GHC - Long-term optimization plan?

the fact that this group of people is getting bigger inside the community should normally lead to more changes catered for such ends - since if they truly care about what they are trying to do and if the project is truly open as it claims they should have the motivation to make changes/suggestions

What leads you to believe this? It may sound OK as a theory, and sometimes it may happen, but this is certainly not the rule by any stretch.

Briefly: in many environments things perform more than well enough for most people. You don't need compiler extensions to hit comfortable baseline performance for a lot of things. You might need some optimization work on your code. You'd just do that instead.

The second reason is this: on the other hand, if you have an application and you don't think Haskell will hit the performance characteristics (a perfectly valid conclusion for many things), why would you choose it in the first place at the start? And let's say you did choose it, but you had to implement some Big Optimization to make it feasible. That's... maybe not always the most economically sound choice to base your product/approach on, you know?

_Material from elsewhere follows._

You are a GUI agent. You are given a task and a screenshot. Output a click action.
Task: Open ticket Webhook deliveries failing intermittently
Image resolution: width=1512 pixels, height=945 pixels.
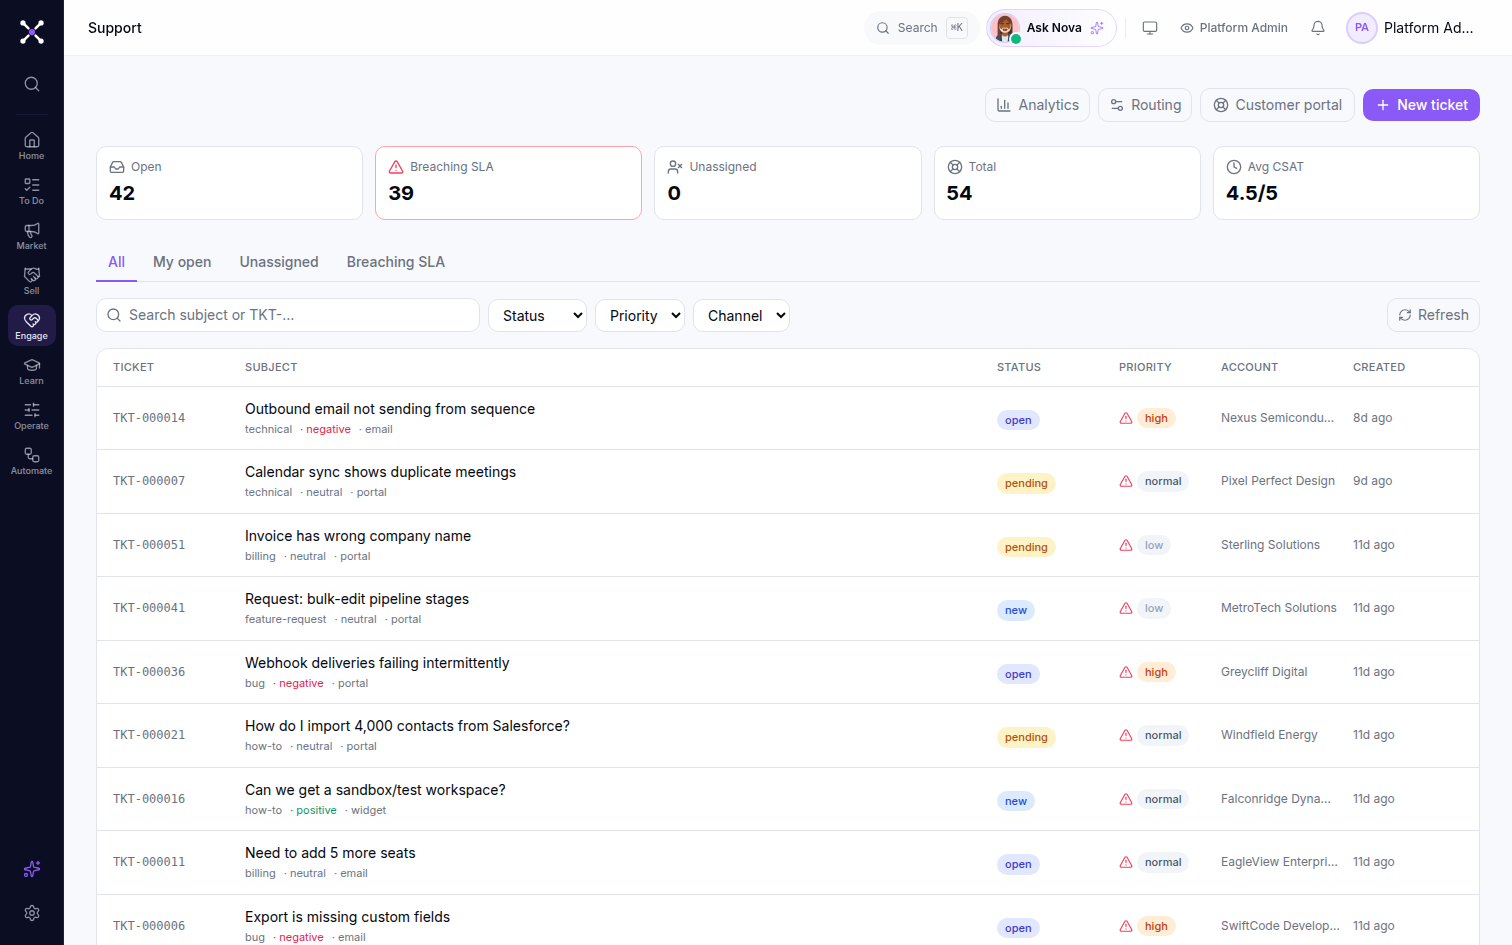(377, 663)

Combined with the fact GHC emits decent code today, and you hit a valley where it's fast enough for the majority, but not "Super Web Scale" or not <whatever performance criteria people desire> enough.

The scenario you're describing sounds much more like a Unicorn situation, honestly: one where someone chose Haskell, suddenly they got a lot of money somehow and were entrenched, and now GHC wasn't working at Web Scale or something, but the technical effort to undo the Haskell code was too great. Then, there would be some reasonable justification for the engineering work on GHC.

There are obviously exceptions to all this and these scenarios could play out differently. But realistically? Most of our development funding comes from very few sources, people working for free, or graduate students on grants.

If any one of this "group of people" that wants faster code, that's getting bigger inside the community want, to, like, implement a new register allocator, improve low-level optimization passes, reduce latency, investigate performance, make code smaller and more efficient, or really do anything -- they are absolutely free to do that at any time, and I think lots of people would like it. I honestly cannot think of a reason any developer would reject it (outside of the code just being bad, I guess).

But you have to ask yourself why that hasn't happened. Labor does not magically appear, just because we really really want it to.